Since 1973, the race has taken place annually in May. It used to be the biggest popular sport event in East Germany, and is still one of the biggest ultramarathons in Europe, attracting more than 10,000 participants, including those for other distances. It was named in honor of sports educator Johann Christoph Friedrich GutsMuths.

==History==
The first official run took place on 12 May 1973 as the I. 100-km GutsMuths Rennsteiglauf. It was intended to commemorate the pedagogue Johann Christoph Friedrich GutsMuths. The course of almost 100 kilometers led from the Hohen Sonne near Eisenach to Masserberg. The four participants Hans-Georg Kremer, Hans-Joachim Römhild, Jens Wötzel and Wolf-Dieter Wolfram ran without any competitive intention and reached the finish together after 9:55 hours. The following year, the event was repeated on May 17 on a route of 82 kilometers - from Heuberghaus to Neuhaus.
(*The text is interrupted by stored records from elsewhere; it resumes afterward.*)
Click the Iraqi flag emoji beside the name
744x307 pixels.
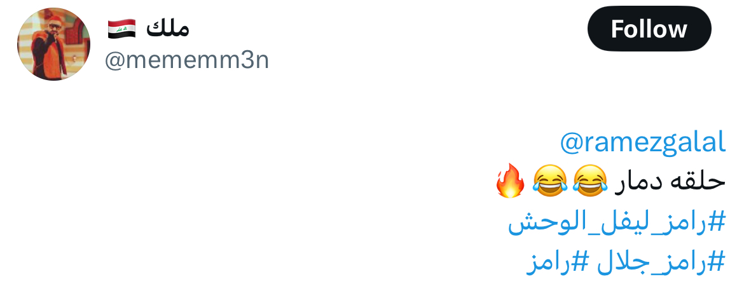[x=121, y=29]
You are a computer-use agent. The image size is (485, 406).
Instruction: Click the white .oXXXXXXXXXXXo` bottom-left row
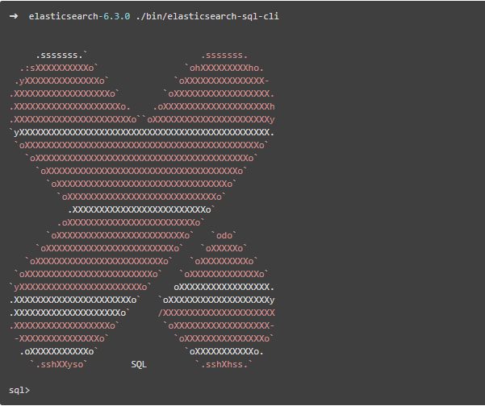pyautogui.click(x=59, y=351)
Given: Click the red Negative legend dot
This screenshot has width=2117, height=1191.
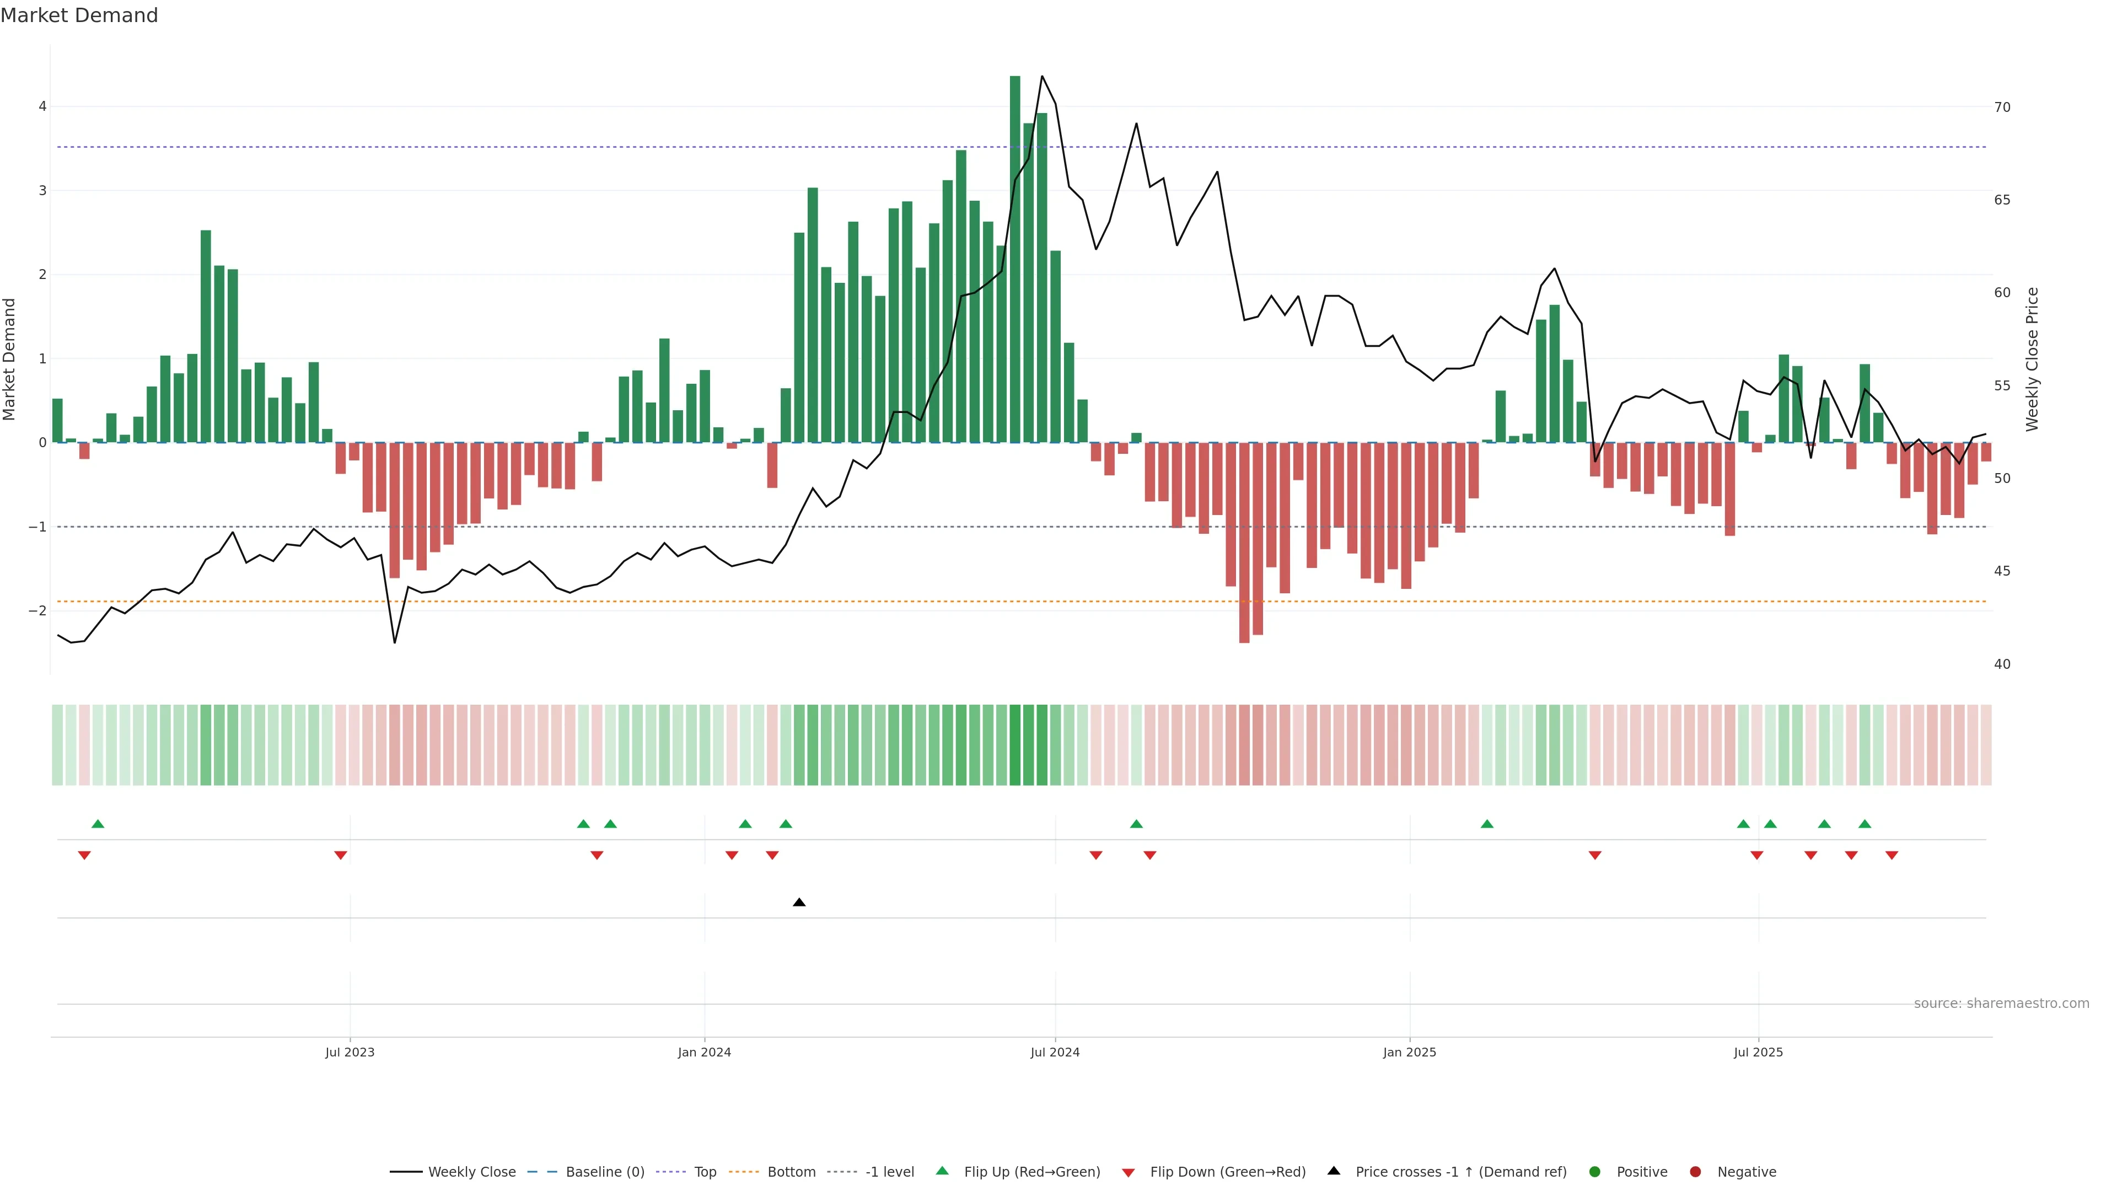Looking at the screenshot, I should [1695, 1171].
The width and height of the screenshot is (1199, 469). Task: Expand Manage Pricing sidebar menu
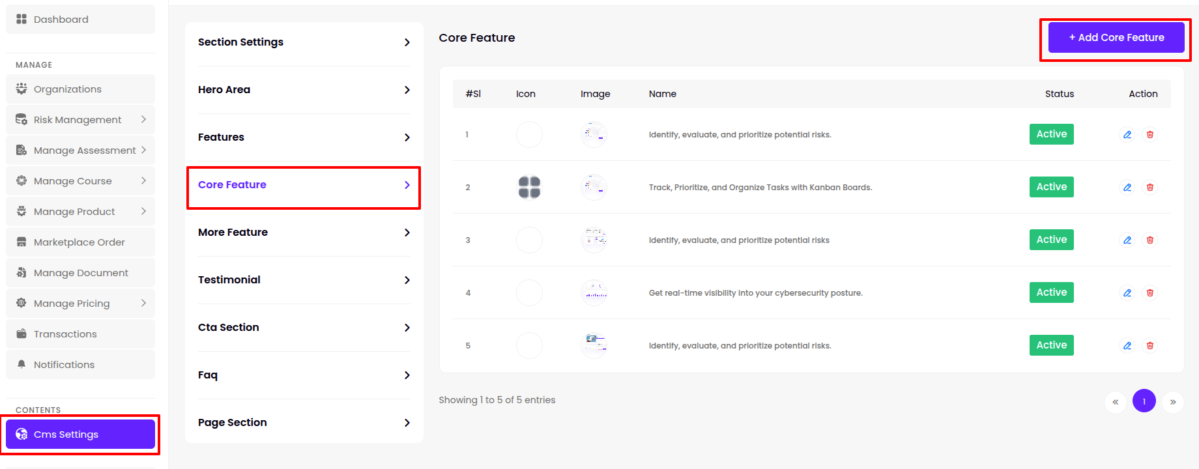pos(143,303)
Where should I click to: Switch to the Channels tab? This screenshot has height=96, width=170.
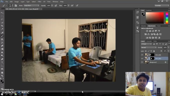click(x=149, y=41)
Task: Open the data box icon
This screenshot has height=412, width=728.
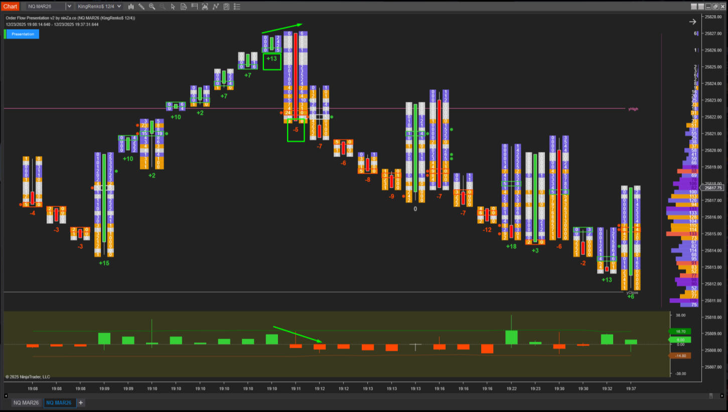Action: 184,7
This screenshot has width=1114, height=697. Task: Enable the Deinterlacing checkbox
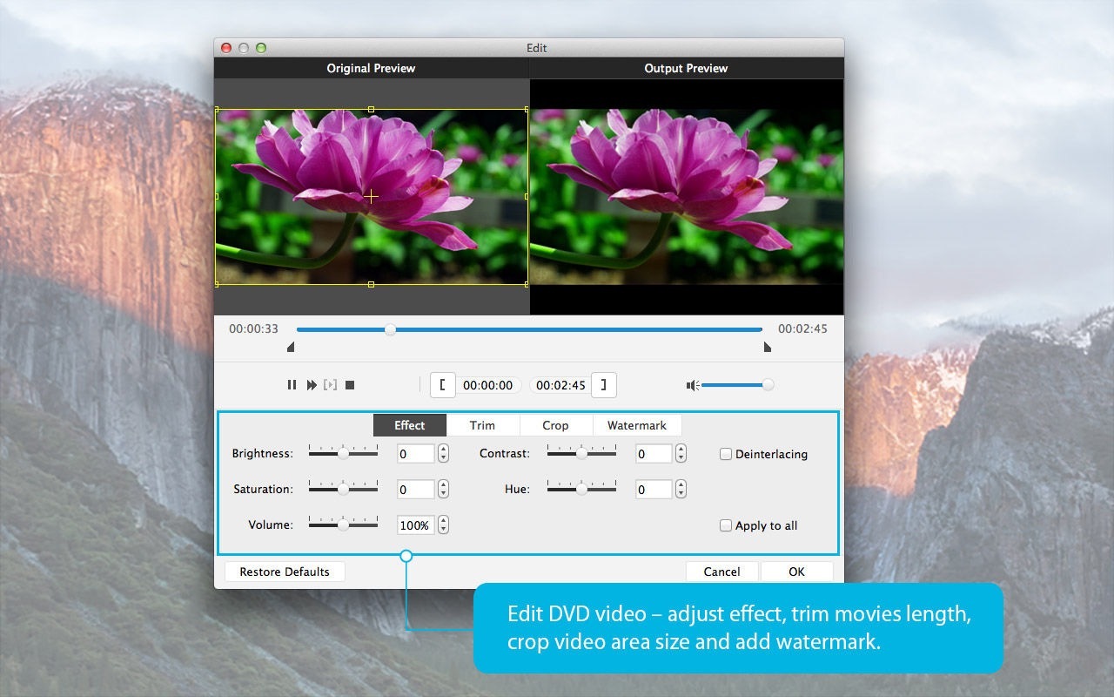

Eight of twelve participants reached the finish line after 10:35 hours: G. Clausnitzer, K. Gottert, R. Knoch, H.-G. Kremer, H.-J. Römhild, W. Schuck, J. Wötzel, and S. Ziegan.

On 9 May 1975 the Rennsteiglauf was held as a competition for the first time. In addition to the 50-mile run (82 km), a second course of 38 km was set up for women, starting at the youth hostel at Rennsteig station near Schmiedefeld am Rennsteig. Of a total of 974 participants, 811 reached the finish (long course: 692 men, 10 women; short course: 108 women, 1 man). In 1976, the course length was reduced to 75 km, and later to 68 km (1983-1985) and 65 km (1986-1996).

The run was organized on a voluntary basis and initially remained without support from the DTSB board. In the end, the run had cult status. Amateur athletes from all over the GDR made a pilgrimage to the Rennsteiglauf.

Since 1997, the run has had its current length with the start in Eisenach. Since 2017, after a remeasurement, the course length is given as 73.5 km instead of the previous 72.7 km. The shorter run has been started in Neuhaus since 1977, initially over 45 km, 43.5 km and from 2016 over the marathon distance.

Since 1992, the half marathon from Oberhof to Schmiedefeld has been held, and since 1993, children's races have been part of the program. Over time, the Rennsteiglauf developed into the largest popular sports event in the GDR. Today, it is one of the largest popular runs in Germany and has been regularly ranked among the ten most popular runs in Germany by Laufzeit magazine since 1991. Trademarks are the stomach-friendly gruel at the aid stations, the dedicated helpers along the course who are recruited from local sports clubs, and the "dumpling parties" on the eve in the starting towns as well as the runners' parties in the finishing town of Schmiedefeld am Rennsteig.